(70al) Generation of Monosized Dispersion of Structured Particles by Laminar Jet Break-up of a Compound Jet

He, Y. - Presenter, James Cook University

Microencapsulation is a process in which small particles of solid, liquid or gas are packaged within a secondary material to form a capsule. There are many cases where it is advantageous or even necessary for a particular material or a mixture of materials to be encapsulated, primarily to control the rate of mass transfer to and from, and/or reaction with, its intended environment. In pharmacy, for example, encapsulation of a bioactive (drug) within a particulate delivery system lends a means of control over the release of the bioactive to achieve a time profile which yields the desired physiological response. In food industry, encapsulation has also been used to reduce the reactivity of the core materials with the outside environment (e.g. light, oxygen, and moisture) thus prolonging the shelf-life of the products. Furthermore, encapsulation allows for liquids to be handled as solids; toxic materials to be handled with much reduced safety risks.

Many techniques have been developed for encapsulation. These include spray-drying, prilling or spray-chilling, fluidized coating, interfacial polymerisation, coacervation, freeze drying, phase separation, and multiple emulsions. A serious limitation with most of these conventional encapsulation techniques is that, in addition to the low entrapment efficiency problem, they produce particles/capsules with little control over the particle size and size distribution, resulting in product particles with inconsistent particle sizes and broad size distributions.

In many of the applications, it is desirable or even necessary to have a narrow size distribution of the capsules so that the total amount as well as the release rate can be manipulated. As such, conventional technologies for encapsulation render the capsules unsuitable for many applications, in particular, as particulate drug delivery systems where tight particle size distribution is necessary for the control of drug release.

This paper presents a novel technique for the production of relatively uniform-sized water-in-oil compound droplets, which can be converted into polymer capsules with water as their cores by evapouration or solvent extraction methods. The technique is based on the break-up of a laminar water-in-oil compound jet in a bulk continuous water phase. The compound jet is formed using an in-house design and fabricated macroscopic flow-focusing cell where an inner water phase from a tube inside the cell is forced to flow through the exit orifice in the bottom of the cell together with an immiscible outer oil phase. The compound jet eventually breaks up downstream due to interfacial instabilities, resulting in the formation of individual water-in-oil compound droplets, which is dispersed in the continuous water phase.

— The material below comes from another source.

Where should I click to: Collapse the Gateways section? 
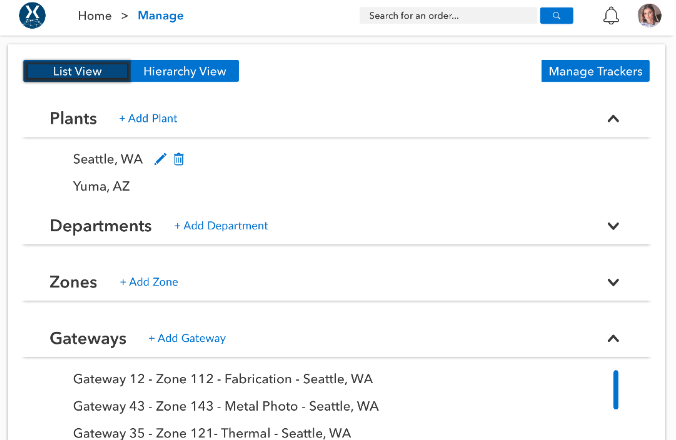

Initial results show that, in certain range of flow conditions, total entrapment of the inner water phase can be achieved in both the dripping and laminar jet break-up regions. The size and number of water drops inside each of the compound droplet can be manipulated by controlling the total flow and flow rate ratios of the two immiscible phases through the exit orifice of the flow cell. Photography by a high speed camera at a rate of 1000 frames per second also reveals some interesting flow dynamics and drop formation processes.